What is needed: Look through the listing and report every line that has "agent" in it.

Data for analysis:
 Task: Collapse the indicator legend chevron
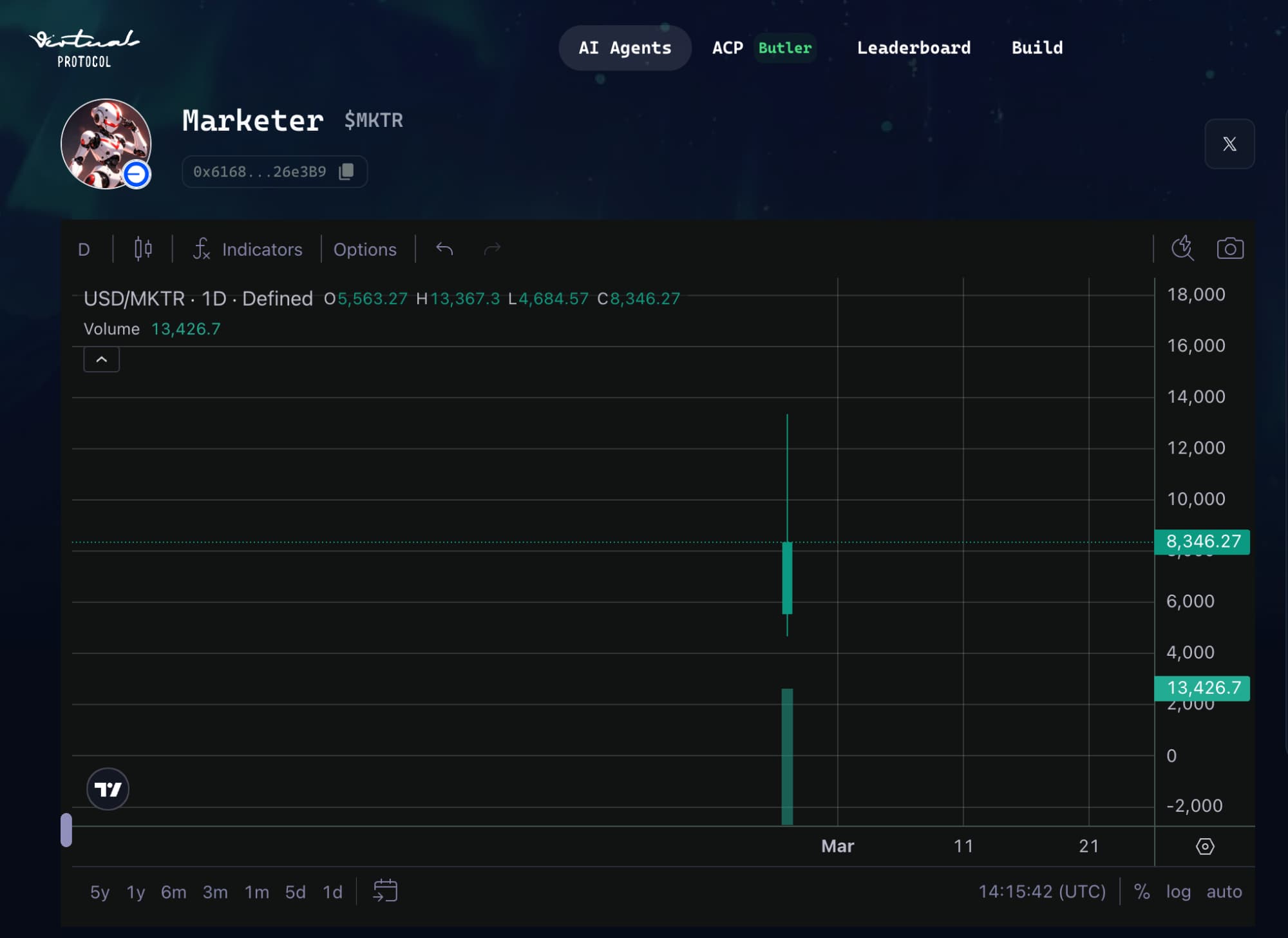pyautogui.click(x=101, y=359)
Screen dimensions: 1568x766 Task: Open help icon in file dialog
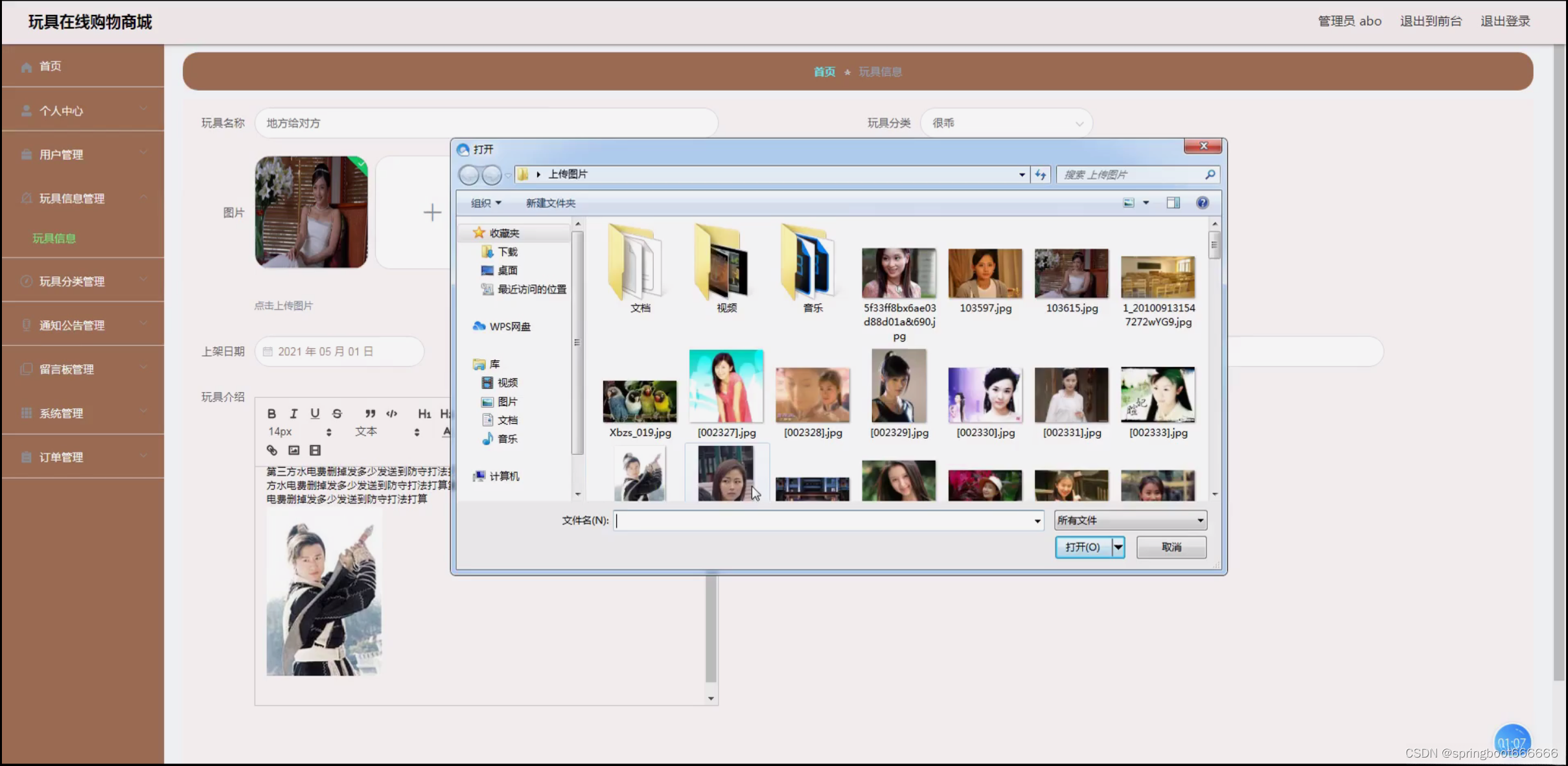[x=1202, y=203]
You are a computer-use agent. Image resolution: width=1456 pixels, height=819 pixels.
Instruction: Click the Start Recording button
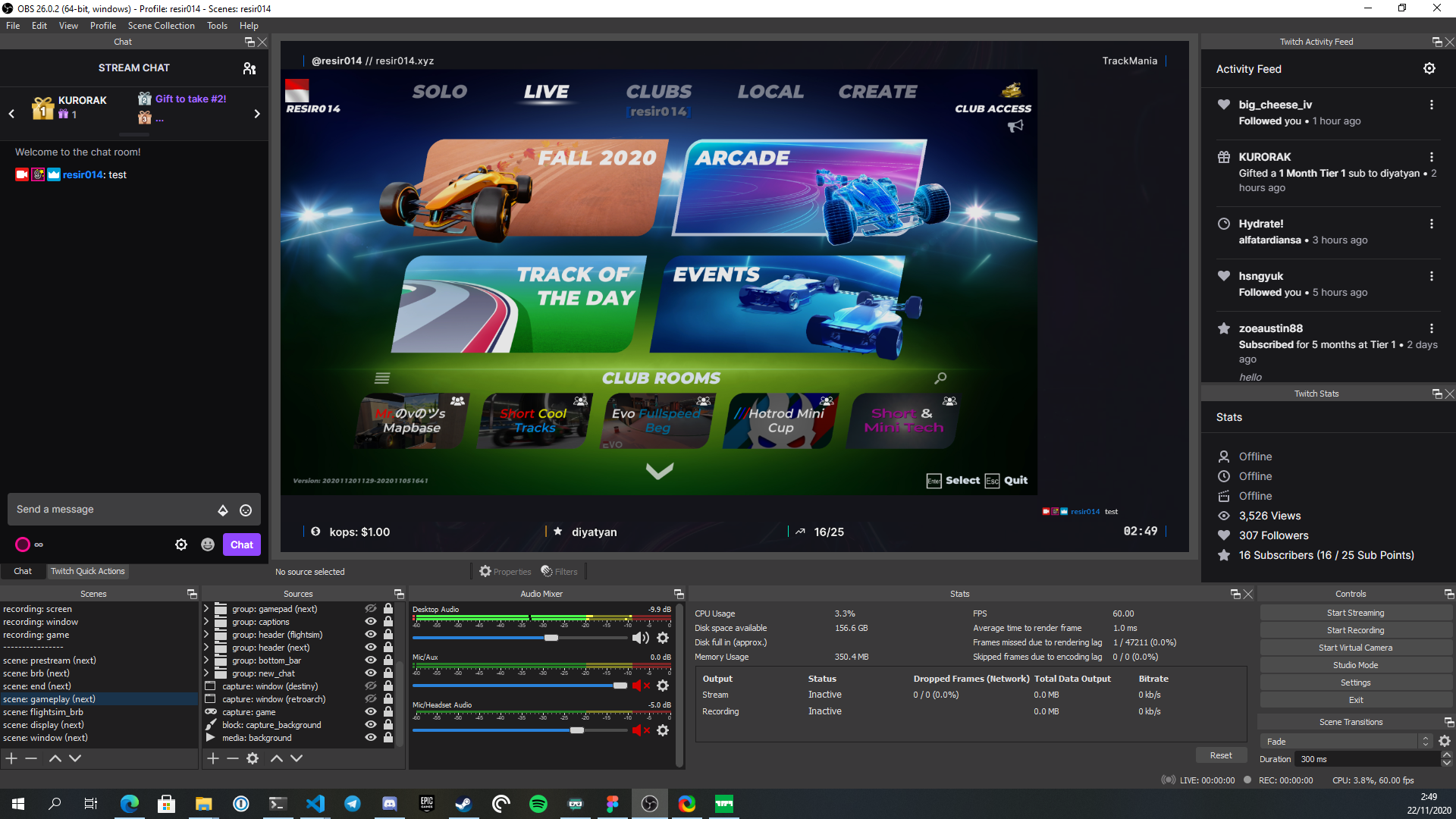pos(1355,630)
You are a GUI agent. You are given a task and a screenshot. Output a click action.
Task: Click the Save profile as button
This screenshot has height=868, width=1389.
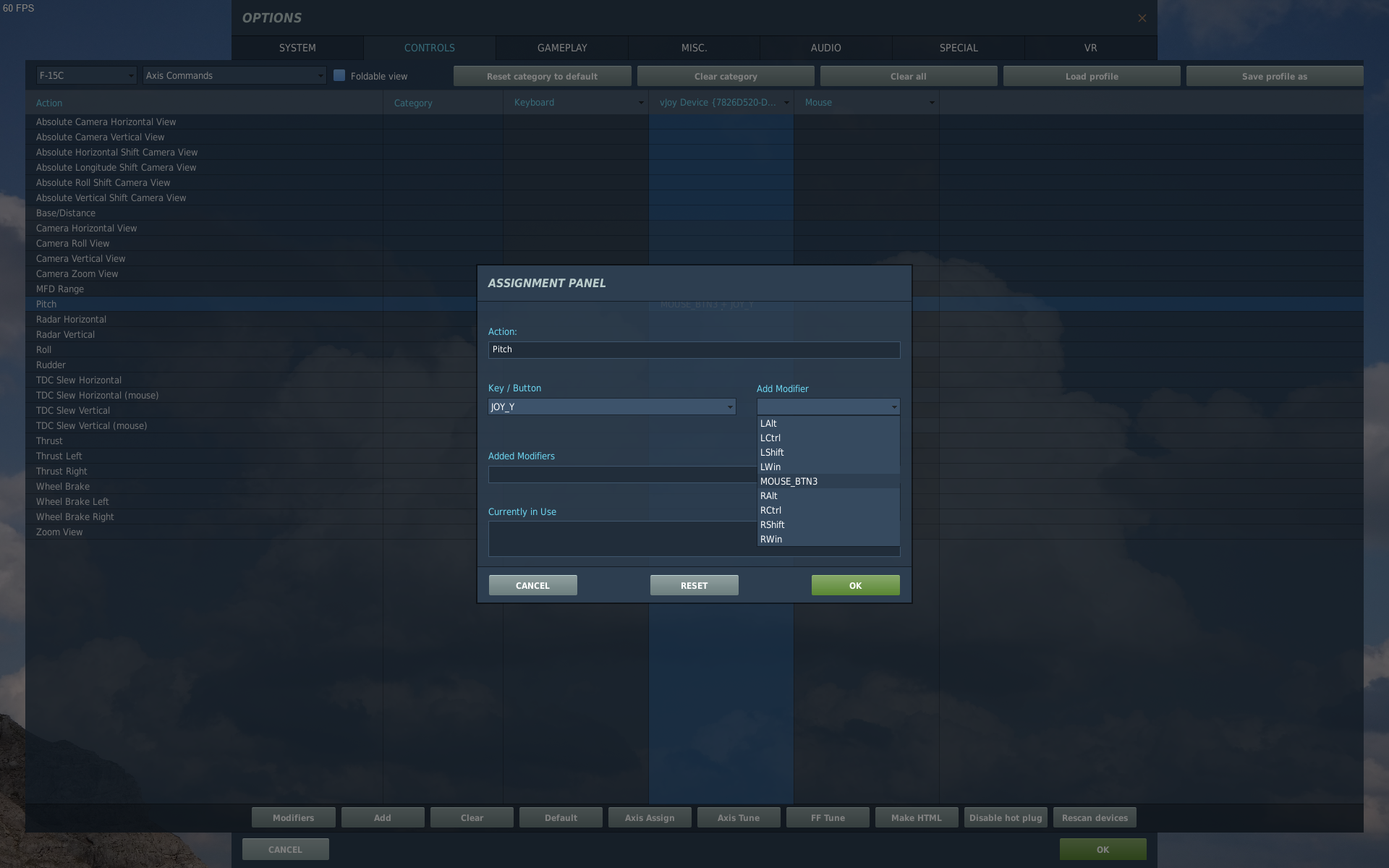pos(1274,76)
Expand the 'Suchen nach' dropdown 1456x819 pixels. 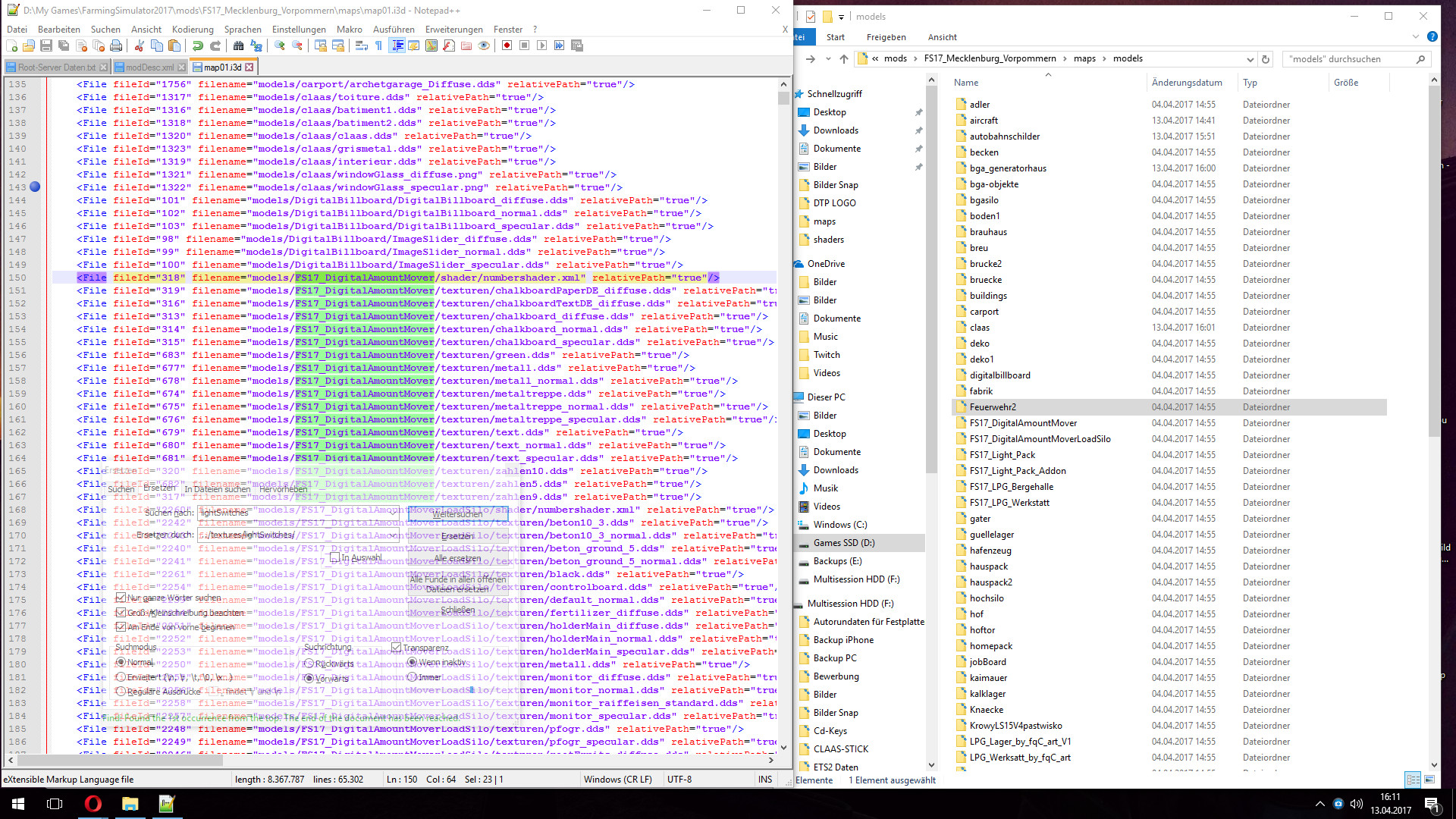tap(394, 513)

Response area:
You are a computer-use agent. Image resolution: width=1456 pixels, height=819 pixels.
You are a GUI agent. You are given a task and a screenshot. Output a click action.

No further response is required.